Even if users prefer to use TikTok for travel inspiration, they’re still much more likely to stick to Google when it comes to researching more complex queries like visa laws and currency queries. Research shows that, out of all search engines, people still trust Google the most, because they know the content is coming from a reliable and trusted source.

Comparing the results

To test our theory, true searched the same query across three platforms to compare the results: TikTok, ChatGPT and Google - ‘Best hotels in London’.

TikTok pulls through video highlights, mostly from influencers, reviewing different hotels in the city. It’s great for finding inspiration and honest reviews, but users still need to then access a search engine, or visit their site to book a room.

ChatGPT, on the other hand, for the same search lists the ten most prestigious hotels in London, which (probably) doesn’t take into account the average consumer’s budget. It even caveats that its data might not be recent or accurate.

Google uses its in-house accommodation tool to list hotels in London. Without even leaving the search results, userscan filter by date, price and number of guests, and the map feature allows you to explore and compare options.

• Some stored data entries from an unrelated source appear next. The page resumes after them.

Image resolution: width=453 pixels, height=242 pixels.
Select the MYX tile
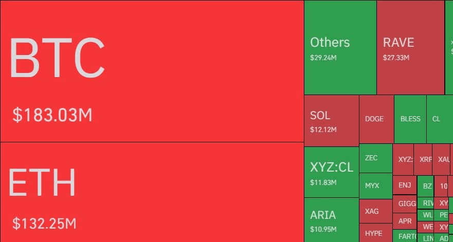(375, 185)
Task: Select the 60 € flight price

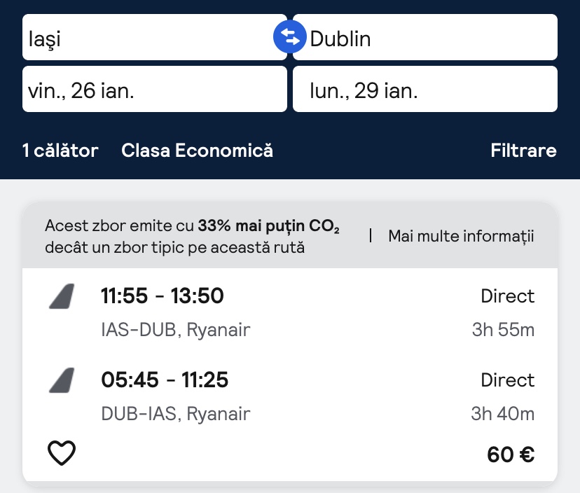Action: [511, 454]
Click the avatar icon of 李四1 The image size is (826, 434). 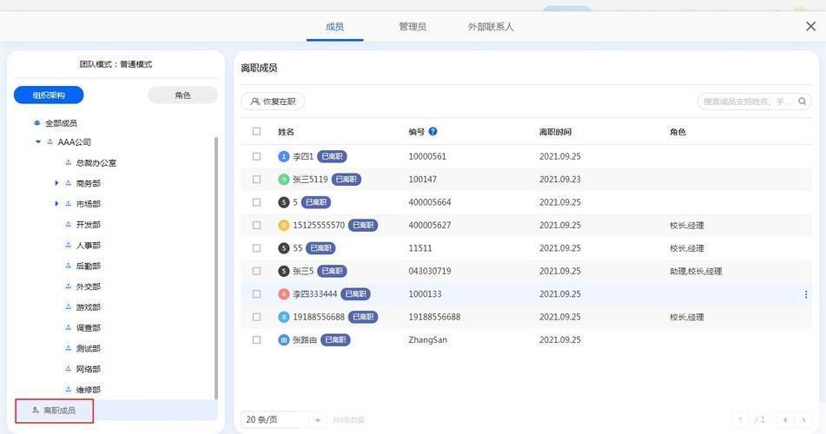point(283,156)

The devil is in the detail. Google wins hands down.

Is the end to Google’s reign nigh?

Will these emerging technologies replace Google? It’s unlikely. We’ve already seen the rise and fall of voice search and Vine, the short-form video-sharing platform, and the future of X (Twitter) is looking dubious after a radical rebrand.

It’s difficult to fathom a platform that can do it all and do it better than Google. Whilst these new technologies are taking a smaller piece of the pie, Google still wears the crown and will be hard to budge off the top spot.

Fundamentally, we humans are lazy. Changing a behavior, and now a widely used anthimeria, for generations of users will be very hard to break. So when in doubt,(for the foreseeable future anyway) just Google it.